![]() |
Dirjen Migas Dinonaktifkan Usai Penggeledahan, Kementerian ESDM Hormati Proses Hukum |
KALBARNEWS.CO.ID (JAKARTA) - Kejaksaan Agung (Kejagung) Republik Indonesia melakukan penggeledahan di kantor Direktorat Jenderal Minyak dan Gas Bumi (Ditjen Migas), Jakarta, pada Senin, 10 Februari 2025. Penggeledahan ini terkait kasus dugaan korupsi dalam tata kelola minyak mentah dan produk kilang di PT Pertamina (Persero), termasuk sub-holding dan kontraktor kontrak kerja sama pada periode 2018-2023.
Menindaklanjuti penggeledahan tersebut, Kementerian Energi dan Sumber Daya Mineral (ESDM) secara resmi menonaktifkan Direktur Jenderal (Dirjen) Migas, Achmad Muchtasyar. Keputusan ini diumumkan oleh Wakil Menteri ESDM, Yuliot Tanjung, pada Selasa, 11 Februari 2025. Menurut Yuliot, penonaktifan Achmad Muchtasyar dilakukan pada Senin, 10 Februari 2025, hanya beberapa jam setelah penggeledahan. Meski demikian, ia tidak memberikan penjelasan lebih lanjut mengenai alasan spesifik di balik keputusan tersebut. Hingga kini, Kementerian ESDM juga belum menunjuk pengganti resmi untuk jabatan Dirjen Migas.

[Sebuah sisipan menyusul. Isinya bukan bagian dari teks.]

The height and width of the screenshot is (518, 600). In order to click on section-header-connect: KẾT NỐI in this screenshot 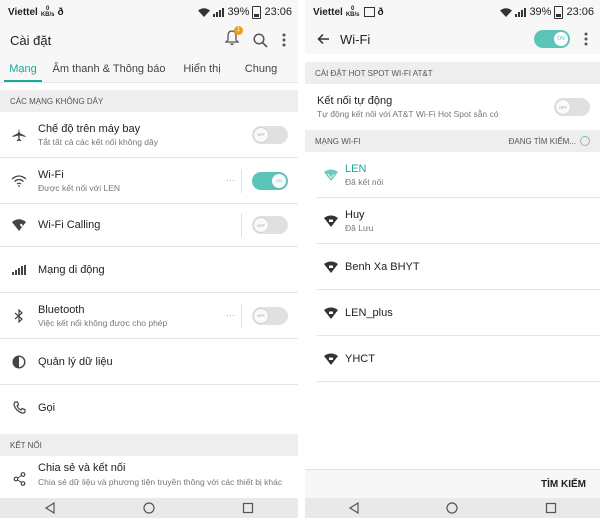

Yuliot menegaskan bahwa penggeledahan yang dilakukan Kejagung tidak mengganggu aktivitas di Kementerian ESDM. Ia menyatakan bahwa seluruh pekerjaan dan operasional tetap berjalan normal, termasuk kegiatan di Ditjen Migas. Lebih lanjut, ia menekankan bahwa Kementerian ESDM menghormati serta mendukung proses hukum yang sedang berjalan, dengan memastikan kerja sama penuh dengan pihak Kejagung dalam pengungkapan kasus ini.

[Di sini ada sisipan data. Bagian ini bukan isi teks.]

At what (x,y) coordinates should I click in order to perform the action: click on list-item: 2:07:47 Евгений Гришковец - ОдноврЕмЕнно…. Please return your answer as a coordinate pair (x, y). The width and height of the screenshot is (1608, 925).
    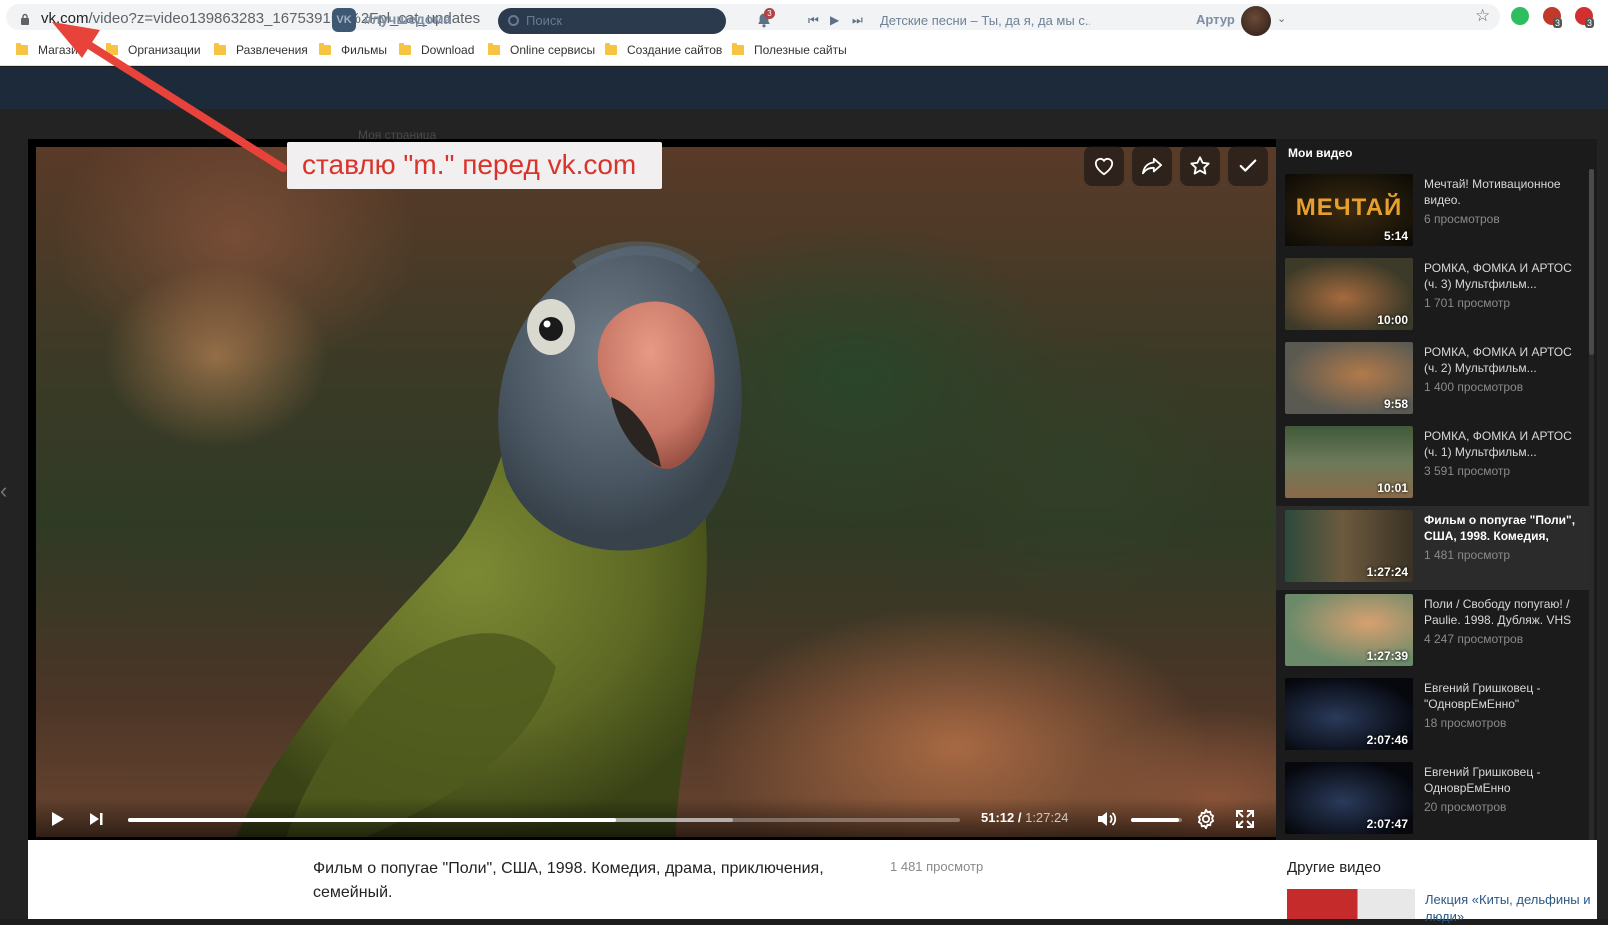
    Looking at the image, I should click on (1432, 800).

Dalam penggeledahan yang dilakukan, penyidik Kejagung menggeledah tiga ruangan utama di kantor Ditjen Migas, yaitu ruangan Direktur Pembinaan Usaha Hulu, ruangan Direktur Pembinaan Usaha Hilir, serta ruangan Sekretaris Direktorat Jenderal Migas. Dari ketiga ruangan tersebut, penyidik menyita sejumlah barang bukti, termasuk 15 unit ponsel, satu unit laptop, lima dus dokumen, serta berbagai file digital.

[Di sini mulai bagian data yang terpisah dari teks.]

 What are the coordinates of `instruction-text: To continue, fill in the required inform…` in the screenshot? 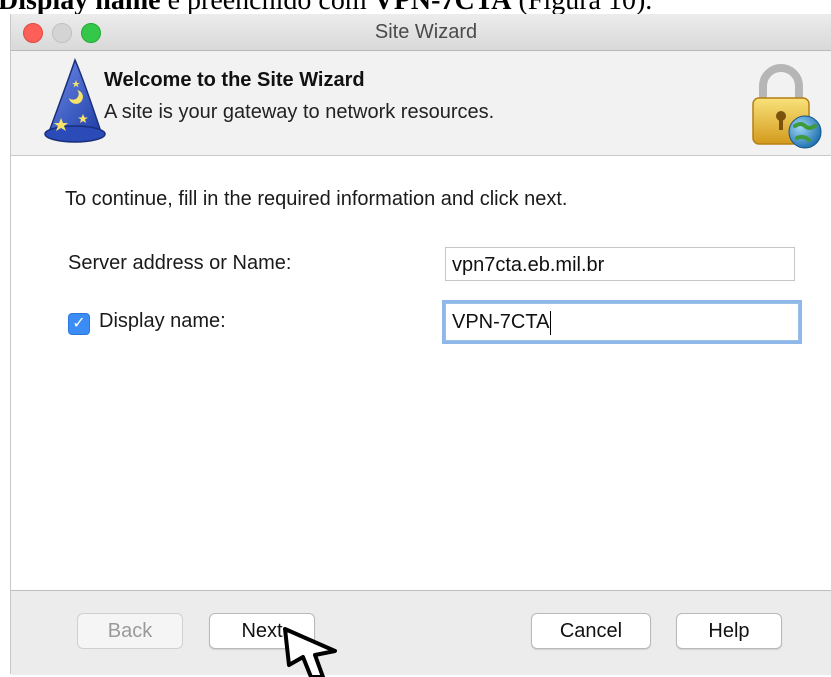 It's located at (316, 199).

Menurut Kapuspenkum Kejagung RI, Harli Siregar, dugaan korupsi ini berawal dari penerapan Peraturan Menteri ESDM Nomor 42 Tahun 2018 yang mewajibkan PT Pertamina mencari pasokan minyak dari dalam negeri melalui kontraktor kerja sama (KKKS) sebelum melakukan impor. Namun, kewajiban ini diduga tidak dijalankan sebagaimana mestinya. Seharusnya, jika Pertamina menolak minyak yang ditawarkan KKKS dalam negeri, maka penolakan tersebut menjadi dasar bagi KKKS untuk mengajukan rekomendasi ekspor. Namun, dalam praktiknya, penawaran tersebut kerap dihindari oleh KKKS swasta dan sub-holding PT Pertamina, yaitu Integrated Supply Chain (ISC) atau PT Kilang Pertamina Internasional (KPI).
Keberadaan unsur perbuatan melawan hukum semakin diperkuat dengan adanya indikasi bahwa PT Pertamina lebih memilih melakukan impor minyak mentah daripada mengolah minyak dalam negeri di kilangnya sendiri. Sementara itu, KKKS swasta malah mengekspor minyak mentah bagian negara (MMKBN) dengan alasan pengurangan kapasitas intake produksi kilang akibat pandemi COVID-19. Akibatnya, minyak mentah yang sebenarnya dapat diolah dalam negeri harus digantikan oleh minyak mentah impor, yang justru meningkatkan ketergantungan Indonesia terhadap impor minyak.
Kejagung menilai bahwa pola semacam ini bukan hanya merugikan keuangan negara, tetapi juga melanggar kebijakan yang bertujuan untuk meningkatkan ketahanan energi nasional. Dalam investigasi yang terus berlanjut, penyidik akan mendalami peran berbagai pihak terkait, termasuk pejabat Ditjen Migas, petinggi Pertamina, serta pelaku di sektor KKKS yang diduga terlibat dalam manipulasi tata kelola minyak mentah Indonesia. (Tim Liputan).